begin Rows

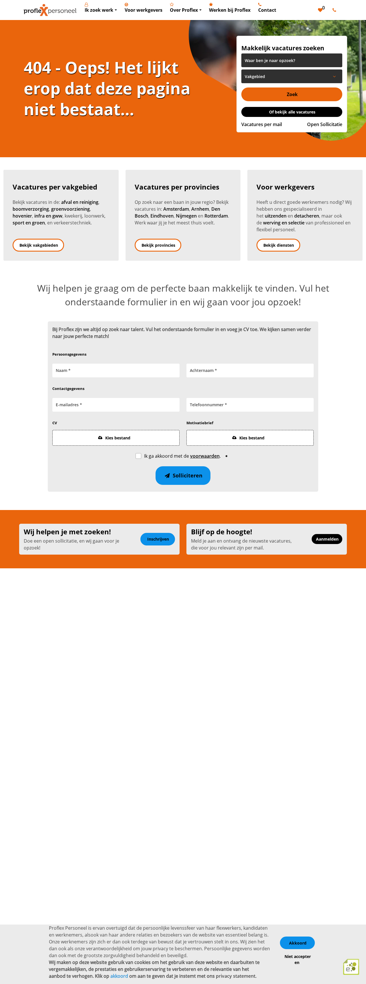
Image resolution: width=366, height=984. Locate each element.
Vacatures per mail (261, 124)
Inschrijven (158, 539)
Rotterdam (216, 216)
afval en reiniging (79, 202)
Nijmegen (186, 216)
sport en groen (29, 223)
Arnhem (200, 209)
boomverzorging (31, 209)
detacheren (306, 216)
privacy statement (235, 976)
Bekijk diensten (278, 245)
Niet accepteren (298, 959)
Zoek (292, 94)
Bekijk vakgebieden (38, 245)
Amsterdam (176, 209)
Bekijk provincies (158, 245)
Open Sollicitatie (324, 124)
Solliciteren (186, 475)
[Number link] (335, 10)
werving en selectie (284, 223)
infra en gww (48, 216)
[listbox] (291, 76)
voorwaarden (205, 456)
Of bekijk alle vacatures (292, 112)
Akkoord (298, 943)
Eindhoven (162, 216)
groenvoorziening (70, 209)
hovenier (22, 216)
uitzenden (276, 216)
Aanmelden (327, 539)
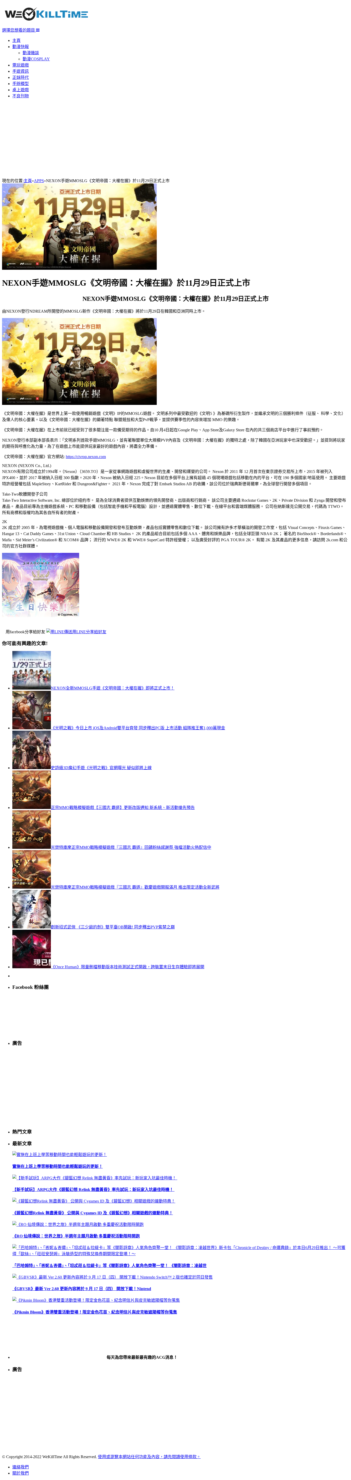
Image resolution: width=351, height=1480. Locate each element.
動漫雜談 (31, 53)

end Rows

Problem description → Will you edit the listing above so that "Rotterdam" becomes "Utrecht", keeping every other part unchanged and leaving out the picture lines?

Completed task →
Image resolution: width=366, height=984. Locate each element.
Vacatures per mail (261, 124)
Inschrijven (158, 539)
Utrecht (216, 216)
afval en reiniging (79, 202)
Nijmegen (186, 216)
sport en groen (29, 223)
Arnhem (200, 209)
boomverzorging (31, 209)
detacheren (306, 216)
privacy statement (235, 976)
Bekijk diensten (278, 245)
Niet accepteren (298, 959)
Zoek (292, 94)
Bekijk vakgebieden (38, 245)
Amsterdam (176, 209)
Bekijk provincies (158, 245)
Open Sollicitatie (324, 124)
Solliciteren (186, 475)
[Number link] (335, 10)
werving en selectie (284, 223)
infra en gww (48, 216)
[listbox] (291, 76)
voorwaarden (205, 456)
Of bekijk alle vacatures (292, 112)
Akkoord (298, 943)
Eindhoven (162, 216)
groenvoorziening (70, 209)
hovenier (22, 216)
uitzenden (276, 216)
Aanmelden (327, 539)
Image resolution: width=351, height=1480. Locate each element.
動漫雜談 (31, 53)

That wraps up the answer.